Kanun'un madde metninde işçinin çalışma süresi içerisinde ve ... sözleşmesinin sona ermesinden sonra da uyması gereken yükümlülükler düzenlemekte ve işçinin sadakat yükümlülüğüne aykırı herhangi bir davranışta bulunamayacağı açıklanmaktadır. İşçi sadakat borcu kapsamında işverenin haklı çıkarlarını korumak ve işverenin çıkarlarına zarar vermekten kaçınmakla yükümlüdür. Bu borç vakıanın özelliğine göre yapma veya yapmama şeklindeki davranışlar ile ifa edilir.
Dosya içeriğinden, 03.09.2005 tarihinden itibaren genel müdür yardımcısı olarak çalışan davacının ... sözleşmesinin, Şirkete ait gizli bilgileri izinsiz olarak harici harddiske kopyalama şeklinde gerçekleşen eyleminin taraflar arasındaki ... sözleşmesine, gizlilik-rekabet konulu sözleşmeye, bilgi işlem güvenliği talimatına ısrarla aykırılık teşkil etmesi nedeniyle 4857 sayılı ... Kanunu'nun (4857 sayılı Kanun) 25 inci maddesinin (II) numaralı bendinin (e) alt bendi uyarınca haklı sebeple feshedildiği anlaşılmaktadır.
Davacı, söz konusu kopyalama eylemini görev ve sorumlulukları çerçevesinde yaptığını savunmuştur.

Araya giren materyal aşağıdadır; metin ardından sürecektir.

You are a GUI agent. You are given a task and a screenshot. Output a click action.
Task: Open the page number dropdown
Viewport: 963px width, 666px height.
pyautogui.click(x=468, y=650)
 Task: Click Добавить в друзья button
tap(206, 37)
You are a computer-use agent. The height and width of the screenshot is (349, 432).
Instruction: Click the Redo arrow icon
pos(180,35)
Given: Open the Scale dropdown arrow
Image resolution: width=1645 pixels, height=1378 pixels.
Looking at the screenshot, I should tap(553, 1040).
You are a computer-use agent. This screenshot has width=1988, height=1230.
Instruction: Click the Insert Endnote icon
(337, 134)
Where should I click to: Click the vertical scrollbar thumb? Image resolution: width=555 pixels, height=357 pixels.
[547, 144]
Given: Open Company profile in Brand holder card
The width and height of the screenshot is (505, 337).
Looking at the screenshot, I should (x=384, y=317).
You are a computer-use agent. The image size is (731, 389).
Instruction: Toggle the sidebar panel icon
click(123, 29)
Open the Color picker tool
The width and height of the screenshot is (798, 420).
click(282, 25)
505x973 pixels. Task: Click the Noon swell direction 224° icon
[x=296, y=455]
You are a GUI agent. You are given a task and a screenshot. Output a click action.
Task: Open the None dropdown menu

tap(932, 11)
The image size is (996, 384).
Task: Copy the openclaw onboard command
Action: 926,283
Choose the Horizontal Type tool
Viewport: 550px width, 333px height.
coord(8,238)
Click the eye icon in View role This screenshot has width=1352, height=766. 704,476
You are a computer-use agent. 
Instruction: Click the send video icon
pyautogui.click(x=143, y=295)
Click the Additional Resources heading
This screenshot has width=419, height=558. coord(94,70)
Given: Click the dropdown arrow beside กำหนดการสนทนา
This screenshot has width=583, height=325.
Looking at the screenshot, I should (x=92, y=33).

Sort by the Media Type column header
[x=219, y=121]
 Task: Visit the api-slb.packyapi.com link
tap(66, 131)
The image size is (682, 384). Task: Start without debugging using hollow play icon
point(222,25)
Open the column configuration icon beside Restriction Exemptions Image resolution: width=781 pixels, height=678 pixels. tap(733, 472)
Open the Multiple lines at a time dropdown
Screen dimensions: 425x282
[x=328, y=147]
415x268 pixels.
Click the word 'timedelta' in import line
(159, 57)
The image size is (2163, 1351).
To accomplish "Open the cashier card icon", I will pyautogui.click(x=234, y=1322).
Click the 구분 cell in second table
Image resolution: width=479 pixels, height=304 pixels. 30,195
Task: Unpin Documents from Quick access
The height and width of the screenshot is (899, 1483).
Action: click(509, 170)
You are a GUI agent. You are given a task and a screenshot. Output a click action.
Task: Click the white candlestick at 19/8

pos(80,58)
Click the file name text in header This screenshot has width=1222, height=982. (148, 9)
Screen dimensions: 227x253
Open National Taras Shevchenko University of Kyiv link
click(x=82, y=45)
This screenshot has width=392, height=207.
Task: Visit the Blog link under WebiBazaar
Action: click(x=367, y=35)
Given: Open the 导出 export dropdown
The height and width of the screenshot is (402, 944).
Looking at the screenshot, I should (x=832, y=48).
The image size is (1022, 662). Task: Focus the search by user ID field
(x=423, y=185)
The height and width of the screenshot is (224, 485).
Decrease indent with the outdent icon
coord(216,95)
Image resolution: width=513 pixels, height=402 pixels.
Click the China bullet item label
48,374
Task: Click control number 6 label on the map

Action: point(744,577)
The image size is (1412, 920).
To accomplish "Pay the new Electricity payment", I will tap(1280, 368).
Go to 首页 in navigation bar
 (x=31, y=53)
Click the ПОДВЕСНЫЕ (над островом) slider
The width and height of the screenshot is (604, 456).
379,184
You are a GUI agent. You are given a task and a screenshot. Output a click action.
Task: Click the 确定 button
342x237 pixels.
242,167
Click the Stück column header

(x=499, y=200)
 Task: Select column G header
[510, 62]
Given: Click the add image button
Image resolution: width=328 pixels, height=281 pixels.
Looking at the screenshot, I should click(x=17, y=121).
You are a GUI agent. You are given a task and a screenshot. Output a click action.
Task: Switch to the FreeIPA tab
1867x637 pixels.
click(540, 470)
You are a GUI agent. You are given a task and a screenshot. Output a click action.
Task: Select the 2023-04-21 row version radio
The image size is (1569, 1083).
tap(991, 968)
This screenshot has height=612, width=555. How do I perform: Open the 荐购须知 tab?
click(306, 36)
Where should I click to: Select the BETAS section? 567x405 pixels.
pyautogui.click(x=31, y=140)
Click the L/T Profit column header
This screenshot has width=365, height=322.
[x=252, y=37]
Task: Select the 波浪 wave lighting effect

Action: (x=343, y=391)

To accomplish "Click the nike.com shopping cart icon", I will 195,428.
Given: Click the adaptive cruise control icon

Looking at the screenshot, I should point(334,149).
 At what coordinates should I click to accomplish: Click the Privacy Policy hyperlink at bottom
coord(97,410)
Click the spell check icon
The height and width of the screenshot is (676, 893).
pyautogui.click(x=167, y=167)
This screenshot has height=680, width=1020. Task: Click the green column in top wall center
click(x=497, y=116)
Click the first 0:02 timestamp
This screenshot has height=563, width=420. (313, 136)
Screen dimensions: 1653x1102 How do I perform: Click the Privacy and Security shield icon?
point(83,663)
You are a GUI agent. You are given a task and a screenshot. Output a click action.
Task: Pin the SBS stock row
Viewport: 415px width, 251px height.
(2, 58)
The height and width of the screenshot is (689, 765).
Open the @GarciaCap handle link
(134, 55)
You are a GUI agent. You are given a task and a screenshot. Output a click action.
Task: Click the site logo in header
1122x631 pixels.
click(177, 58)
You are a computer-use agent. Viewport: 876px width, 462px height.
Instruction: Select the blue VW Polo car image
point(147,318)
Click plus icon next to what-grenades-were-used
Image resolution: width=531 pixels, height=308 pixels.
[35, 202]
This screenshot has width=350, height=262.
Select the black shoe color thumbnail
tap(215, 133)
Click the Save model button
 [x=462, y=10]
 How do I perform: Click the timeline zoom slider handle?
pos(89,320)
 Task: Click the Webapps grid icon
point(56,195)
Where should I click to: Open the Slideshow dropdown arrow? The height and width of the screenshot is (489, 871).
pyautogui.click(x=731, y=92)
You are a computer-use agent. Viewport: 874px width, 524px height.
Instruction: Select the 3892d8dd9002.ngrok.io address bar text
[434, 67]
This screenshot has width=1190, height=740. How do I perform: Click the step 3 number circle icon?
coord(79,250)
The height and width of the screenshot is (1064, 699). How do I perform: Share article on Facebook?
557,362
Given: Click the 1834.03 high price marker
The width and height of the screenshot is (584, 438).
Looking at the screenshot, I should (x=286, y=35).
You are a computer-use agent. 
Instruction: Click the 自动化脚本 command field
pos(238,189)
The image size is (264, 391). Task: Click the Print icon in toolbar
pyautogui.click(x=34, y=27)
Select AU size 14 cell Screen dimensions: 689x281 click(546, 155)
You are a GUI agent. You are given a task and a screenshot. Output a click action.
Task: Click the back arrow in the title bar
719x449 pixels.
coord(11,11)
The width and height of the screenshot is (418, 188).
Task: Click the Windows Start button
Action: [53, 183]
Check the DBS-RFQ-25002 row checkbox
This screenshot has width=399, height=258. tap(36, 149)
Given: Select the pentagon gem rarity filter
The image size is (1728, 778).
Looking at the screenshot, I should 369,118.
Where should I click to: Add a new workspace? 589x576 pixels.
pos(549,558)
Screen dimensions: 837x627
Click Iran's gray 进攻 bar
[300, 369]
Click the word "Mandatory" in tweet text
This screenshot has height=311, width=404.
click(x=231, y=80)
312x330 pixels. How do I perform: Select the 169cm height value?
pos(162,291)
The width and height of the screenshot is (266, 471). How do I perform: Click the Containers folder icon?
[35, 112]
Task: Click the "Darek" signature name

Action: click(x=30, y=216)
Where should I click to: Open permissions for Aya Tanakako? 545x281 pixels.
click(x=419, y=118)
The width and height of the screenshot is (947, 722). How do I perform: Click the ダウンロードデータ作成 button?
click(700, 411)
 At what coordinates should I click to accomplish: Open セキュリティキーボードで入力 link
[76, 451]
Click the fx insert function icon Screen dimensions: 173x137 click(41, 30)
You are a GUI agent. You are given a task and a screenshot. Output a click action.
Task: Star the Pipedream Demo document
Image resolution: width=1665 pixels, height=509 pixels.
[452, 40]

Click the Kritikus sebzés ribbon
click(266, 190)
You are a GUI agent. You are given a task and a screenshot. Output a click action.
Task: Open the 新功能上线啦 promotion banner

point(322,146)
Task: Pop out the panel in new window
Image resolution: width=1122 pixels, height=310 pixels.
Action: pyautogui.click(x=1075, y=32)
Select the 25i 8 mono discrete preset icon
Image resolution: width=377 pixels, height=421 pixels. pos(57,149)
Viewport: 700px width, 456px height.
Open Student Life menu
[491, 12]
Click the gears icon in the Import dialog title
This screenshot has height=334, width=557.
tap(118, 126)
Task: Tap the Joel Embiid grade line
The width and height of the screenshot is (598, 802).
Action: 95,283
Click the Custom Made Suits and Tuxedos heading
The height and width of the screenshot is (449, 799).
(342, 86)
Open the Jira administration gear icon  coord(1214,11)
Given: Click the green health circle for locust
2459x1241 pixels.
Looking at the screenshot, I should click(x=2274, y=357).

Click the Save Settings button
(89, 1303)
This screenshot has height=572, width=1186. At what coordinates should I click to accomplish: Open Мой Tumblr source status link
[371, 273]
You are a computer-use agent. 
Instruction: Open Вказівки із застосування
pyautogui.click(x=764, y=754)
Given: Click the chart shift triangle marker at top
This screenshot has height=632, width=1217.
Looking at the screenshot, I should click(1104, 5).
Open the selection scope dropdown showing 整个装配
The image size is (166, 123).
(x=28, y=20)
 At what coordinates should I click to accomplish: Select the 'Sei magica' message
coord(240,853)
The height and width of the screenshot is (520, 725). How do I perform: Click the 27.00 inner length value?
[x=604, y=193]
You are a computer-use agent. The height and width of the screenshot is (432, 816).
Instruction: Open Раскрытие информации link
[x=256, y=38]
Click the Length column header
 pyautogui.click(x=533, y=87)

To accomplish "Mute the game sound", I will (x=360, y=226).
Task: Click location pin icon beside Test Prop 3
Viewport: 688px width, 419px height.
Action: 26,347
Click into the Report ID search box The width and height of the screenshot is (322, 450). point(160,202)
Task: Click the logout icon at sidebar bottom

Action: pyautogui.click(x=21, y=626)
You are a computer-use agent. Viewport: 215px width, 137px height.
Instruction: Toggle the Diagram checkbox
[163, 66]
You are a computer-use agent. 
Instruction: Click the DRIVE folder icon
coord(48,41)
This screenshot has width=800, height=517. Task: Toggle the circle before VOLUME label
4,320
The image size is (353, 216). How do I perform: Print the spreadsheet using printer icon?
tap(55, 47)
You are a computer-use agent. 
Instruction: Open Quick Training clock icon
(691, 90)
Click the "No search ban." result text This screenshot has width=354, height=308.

Mahkemece bozma öncesi yargılamada, davacının Şirket ana bilgisayarına erişerek şirketin ticari işleri ile ilgili dosyalarını kendi zimmetinde olan bilgisayara ve başka taşınabilir aygıta kaydetme şeklinde gerçekleşen davranışının taraflar arasında imzalanmış gizlilik sözleşmesini, bilgisayar zimmet sözleşmesini, e-mail zimmet tutanağını, bilgi işlem güvenliği yönetmeliğini ihlal etmesi nedeniyle işverence yasal süresi içinde yapılan feshin haklı nedene dayandığı gerekçesiyle davacının kıdem ve ihbar tazminatına hak kazanamadığı kabul edilmiştir. Söz konusu kararın davacı hakkında açılan ceza davası sonucunun bekletici mesele yapılması gerektiği gerekçesi ile bozulması üzerine, Mahkemece ceza mahkemesince verilen beraat kararına göre davacının üzerine atılı suçları işlediğine dair yeterli kanaat oluşmadığı, işveren feshinin haklı sebebe dayanmadığı gerekçesiyle kıdem ve ihbar tazminatı alacakları hüküm altına alınmış ise de varılan bu sonuç dosya kapsamına uygun düşmemektedir.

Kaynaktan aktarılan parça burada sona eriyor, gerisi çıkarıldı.